• [Texto del documento]

╔══

Por
Pedro Mir
Ya se sabe. Ahora que se conmemora un
nuevo aniversario del Padre de la Patria, debemos prepararnos a escuchar una
monserga insufrible en torno a este personaje polémico de nuestras luchas
históricas. Vendrán los ditirambos huecos y la ensalada plañidera que suele
acompañar a la banda de música en sus estaciones conmemorativas. No se sabe que
haya tema alguno en toda nuestra historia que sea más convencional, mas
acomodaticio y más aburrido que esa biografía del forjador de nuestra
nacionalidad que hemos recibido todos, como un escapulario, en las escuelas primarias. Sólo recordar aquellos recitativos que le
endilgaban a uno aquellos bondadosos maestros el “Día de Duarte”, cargados de
imposiciones morales y ejemplos, de bondad y de sacrificio, le pone a uno
“carne de gallina”. Pero lo peor del caso es que han pasado cincuenta años
turbulentos y todavía se sigue con
aquello del sacrificio de la casita y punto.
Punto. No se encuentra nada más. Es
inútil que el adolescente pregunte, principalmente en esta época que vivimos,
con sus ejemplos y sus sacrificios, por qué Duarte es la figura principal del
proceso de nuestra nacionalidad. Mejor ni preguntar. Y si el muchacho parte de
un modelo tan ardoroso como el de José Martí por ejemplo, que el día 28, dos
días después, cumple también un aniversario de su nacimiento, la pregunta
culmina en tragedia. Martí no fue solamente un gran patriota, sino también uno
de los más excelsos proscritos que haya deambulado jamás por tierras de América,
luchador incansable, gran ideólogo, gran escritor, gran poeta, orador electrizante,
cronista incomparable, estilista sin
par, renovador literario entre los fundadores del Modernismo, orientador de
todo el Continente y, de paso, figura romántica típica, con su pequeña bohemia
y sus conquistas amorosas.
Sin ir más lejos. Una biografía tan
ardiente como la de Luperón, a quien el reproche de caudillismo y otras culpas
no disminuye su grandeza, induce a no pocos estudiosos a considerarlo como
nuestra figura más destacada y más brillante. Y es indudable que cualquier
escritor encuentra en la vida de este gran luchador elementos apetecibles para
una atrayente biografía.

╚══

• [Tarea] Decide si cada afirmación concuerda con el texto sobre Duarte y responde sí o no, citando textualmente las palabras del texto que lo deciden. (a) El aniversario del nacimiento de Martí cae el día 28. (b) Según el texto, Martí fue únicamente un gran patriota. (c) El reproche de caudillismo disminuye la grandeza de Luperón. Las líneas siguientes no tienen relación con el texto.

• [Datos registrados]
╔══

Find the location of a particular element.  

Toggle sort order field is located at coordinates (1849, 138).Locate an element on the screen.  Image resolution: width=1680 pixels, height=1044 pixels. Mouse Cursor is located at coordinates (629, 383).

╚══

• [Solución]
(a) Sí: "el día 28, dos días después, cumple también un aniversario de su nacimiento".
(b) No: "Martí no fue solamente un gran patriota, sino también uno de los más excelsos proscritos que haya deambulado jamás por tierras de América".
(c) No: "a quien el reproche de caudillismo y otras culpas no disminuye su grandeza".